Depuis, son gouvernement n’a pas cessé de faire de ce chemin Roxham une sorte de tête de Turc, qui permet d’insinuer sans arrêt que l’avenir tout entier du Québec est menacé par l’immigration. « On demande clairement au gouvernement fédéral et à Justin Trudeau de fermer le chemin Roxham », a claironné à nouveau le premier ministre Legault en mai.

Fermons-le donc, le chemin Roxham ! Il ne restera après tout qu’un peu plus de 800 km de la frontière entre le Québec et les États-Unis à étanchéifier. Un beau programme en perspective pour qui veut bien croire, comme au milieu des années 1930, que tous nos problèmes tiennent à de malheureux immigrants en quête d’humanité.

Remarquez qu’il est plein de charité, M. Boulet. Celui qui le suit un peu attentivement sur les réseaux sociaux ne compte plus le nombre de fois où on le voit, teint hâlé et sourire radieux, faire acte de présence à une oeuvre de charité. Il n’est pas ministre de la « solidarité sociale » pour rien.

Autrefois, pareil ministère se serait appelé le ministère des Bonnes Oeuvres et de la Pensée heureuse. Mais, que voulez-vous, les temps ont changé. Vous n’aviez pas remarqué ? Pourtant, le ministre vous l’a expliqué : nous voici à l’ère des robots.

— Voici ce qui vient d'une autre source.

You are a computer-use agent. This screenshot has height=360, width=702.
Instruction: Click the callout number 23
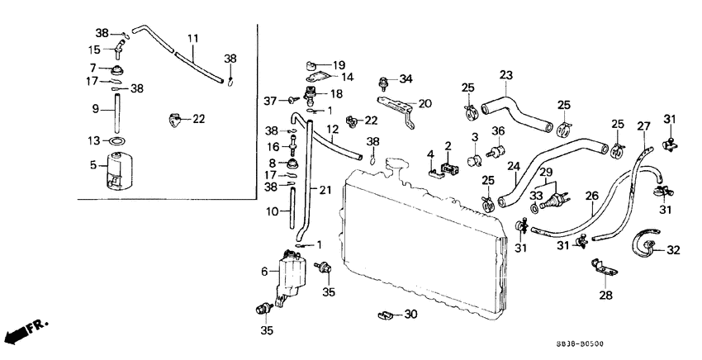click(505, 75)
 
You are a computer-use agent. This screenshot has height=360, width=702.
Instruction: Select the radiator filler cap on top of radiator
click(400, 169)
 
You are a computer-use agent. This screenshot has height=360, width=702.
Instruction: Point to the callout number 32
click(674, 249)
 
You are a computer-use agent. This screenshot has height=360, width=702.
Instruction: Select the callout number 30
click(412, 315)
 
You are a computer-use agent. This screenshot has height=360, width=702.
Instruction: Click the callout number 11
click(193, 39)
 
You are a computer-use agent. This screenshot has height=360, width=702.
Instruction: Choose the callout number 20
click(425, 104)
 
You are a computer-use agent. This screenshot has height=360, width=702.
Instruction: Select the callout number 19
click(339, 64)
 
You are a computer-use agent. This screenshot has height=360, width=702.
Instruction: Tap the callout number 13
click(95, 140)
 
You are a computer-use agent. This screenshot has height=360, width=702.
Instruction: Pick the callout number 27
click(643, 126)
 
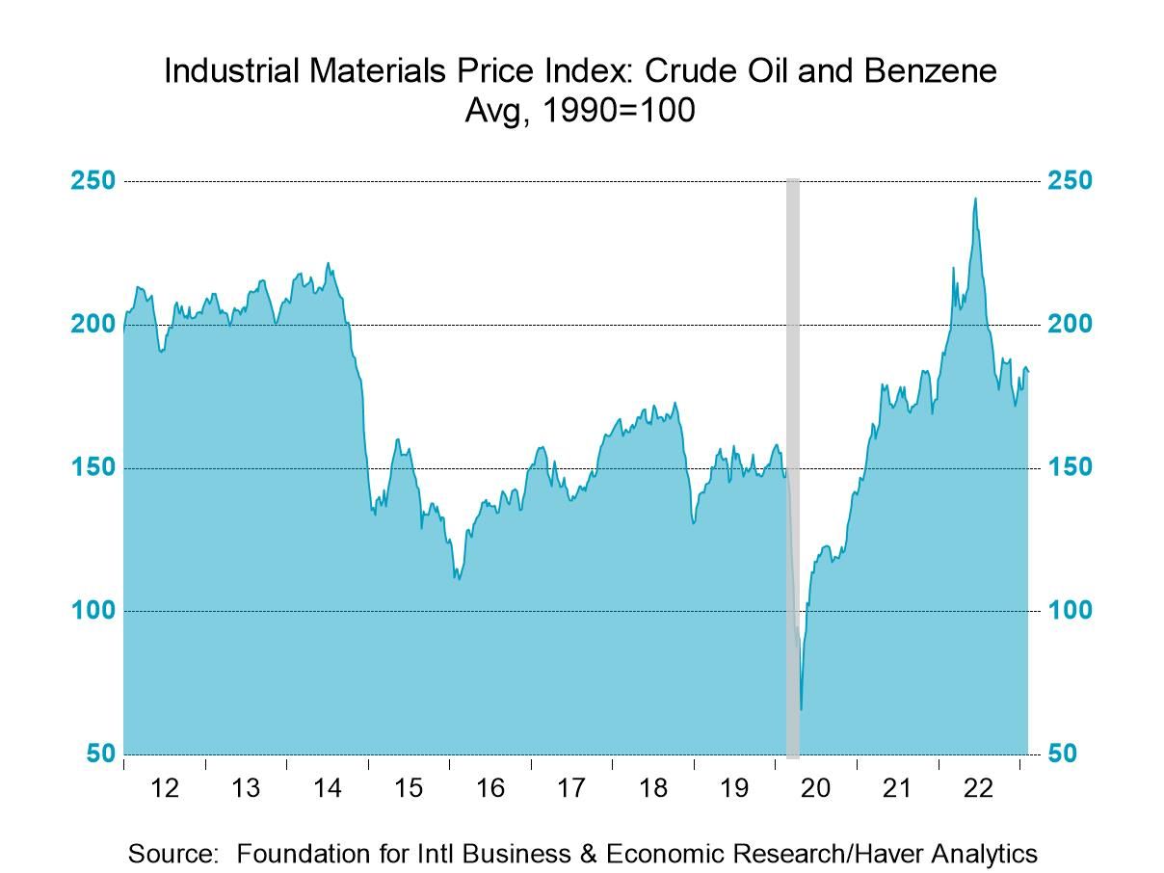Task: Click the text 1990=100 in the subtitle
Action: click(617, 110)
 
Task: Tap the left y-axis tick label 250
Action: click(93, 181)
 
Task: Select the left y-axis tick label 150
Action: click(93, 467)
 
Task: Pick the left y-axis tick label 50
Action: click(99, 754)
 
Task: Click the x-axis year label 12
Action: click(165, 788)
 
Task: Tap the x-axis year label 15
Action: click(409, 788)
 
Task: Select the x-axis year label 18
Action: click(652, 788)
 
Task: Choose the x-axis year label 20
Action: click(815, 788)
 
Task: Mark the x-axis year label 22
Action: click(978, 788)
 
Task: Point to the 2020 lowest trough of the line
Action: click(801, 709)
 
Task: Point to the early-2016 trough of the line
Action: click(459, 579)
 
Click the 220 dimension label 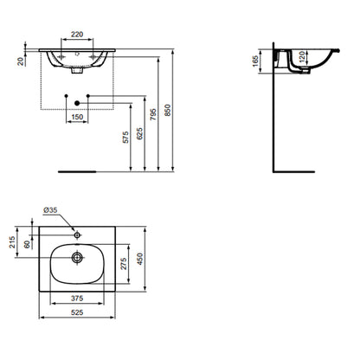pyautogui.click(x=77, y=35)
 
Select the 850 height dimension pyautogui.click(x=168, y=110)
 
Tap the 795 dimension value pyautogui.click(x=153, y=114)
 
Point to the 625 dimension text pyautogui.click(x=139, y=133)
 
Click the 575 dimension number pyautogui.click(x=125, y=138)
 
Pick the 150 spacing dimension pyautogui.click(x=77, y=117)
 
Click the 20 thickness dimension pyautogui.click(x=21, y=61)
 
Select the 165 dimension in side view pyautogui.click(x=255, y=61)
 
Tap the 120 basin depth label pyautogui.click(x=301, y=57)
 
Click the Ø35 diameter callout pyautogui.click(x=50, y=210)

Que sera le monde de 2050, c’est-à-dire quand il y aura des robots partout ? D’abord, qu’est-ce que c’est, « le monde » ? Du point de vue du gouvernement à Québec, c’est d’abord l’Ontario, la mesure étalon en toute chose. Dans L’Actualité, on apprend en écoutant M. Boulet que la productivité des entreprises québécoises est meilleure que celle des entreprises de l’Ontario ces derniers temps. En faut-il davantage pour croire de plus belle en un avenir radieux ?

En 2050, selon différentes projections démographiques, l’Ontario comptera sans doute un peu plus de 20 millions de citoyens, à majorité anglophone. La migration représentera près de 90 % de cette croissance démographique. Le Québec comptera-t-il pour sa part environ 8 millions de citoyens et 2 millions de robots ? Tout le monde serait heureux dans un monde pareil. Faut-il envisager plus loin, au chapitre de la fiction, à quoi cela pourrait ressembler ?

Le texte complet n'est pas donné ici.